Zimbabwe has not participated in these normally very favorable global conditions - had we maintained our economy as it was in 1997 and perhaps eased up on some controls, we would have seen very strong growth in our exports and domestic economic activity. Instead our economy has shrunk as fast as the region as a whole is expanding - declining by 55 per cent since 1998. Exports have declined from US$3,4 billion to US$1,4 billion despite the massive rise in unit prices over recent years.

I think the situation here was totally predictable and understandable - what is not so understandable is the slow growth of the South African economy. When I speak to South Africans or Zimbabweans going to visit South Africa, the impression gained is that the economy is booming! Not so, despite record earnings from exports of all commodities, despite massive expenditure on infrastructural development throughout the economy and conservative macro economic policies, South Africa shows no signs of reaching the sort of growth figures that would enable her to reduce poverty or the gap between rich and poor. In fact they have reduced their forecasts of growth to just over 4 per cent - a modest figure that in my view should have sent shock waves through Union Buildings.

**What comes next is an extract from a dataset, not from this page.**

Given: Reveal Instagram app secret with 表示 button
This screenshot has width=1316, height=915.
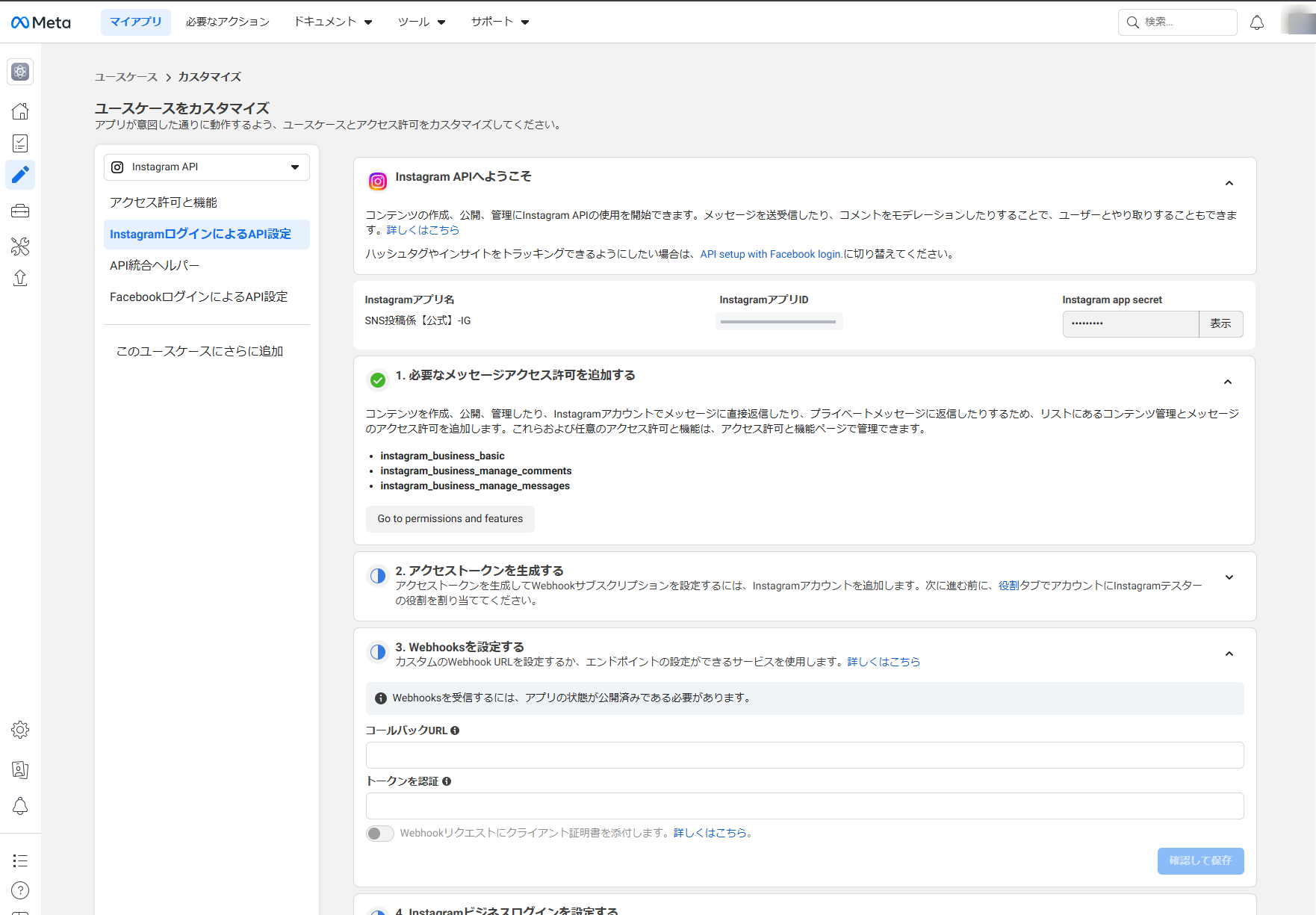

Tito Mboweni spoke out in Tswane (Pretoria) recently and argued that they had 'contained' the contagion effect of the Zimbabwe crisis and that it would not affect the South African Rand. In fact this statement was misleading in many respects - Tony Blair had stated in his last visit to South Africa that in his view, the cost of the Zimbabwe crisis on South Africa was equal to 3 per cent of GDP. British Prime Ministers do not suck such numbers out of their thumbs - his staff advised him of that sort of number. I agree with the estimate.

It is a commonly held view that it is only a matter of time before South Africa starts to behave in a similar manner to the rogue regime in Harare. That may not be true, but the perception alone is enough to ensure that the new wealth being earned from the surge in global commodity prices does not fund domestic growth in South Africa. Rather it funds new investments abroad in developed countries that are perceived as being a more secure haven for such resources. The strong Rand is a threat in itself - the massive deficit in foreign trade of South Africa is testimony to that - and South Africa industry is the loser.

In fact the only place where you see evidence of wealth in South Africa is in the glittering shopping malls of the cities where the new elite and their predecessors spend their money on imported goods and luxuries to the delight of global exporters.

At the same time South African business is busy carving out a name for itself in global markets - the little known group Nationale Pers now is the third largest media group in the world, SAB is number 2 and might become number one beer manufacturer. Anglo American is in the top ten of global mining companies, Rembrandt is one of the top three tobacco companies, Barlow Rand is a global cement manufacturer. The growth of these South African multinationals is not taking place at home, where it matters.

Growth comes out of communities that have confidence in themselves and their country. It stems from thousands of small decisions every day. Earning record sums from exports of basic commodities is simply translated into imports of consumption items and not real growth if conditions are not right. That is our challenge.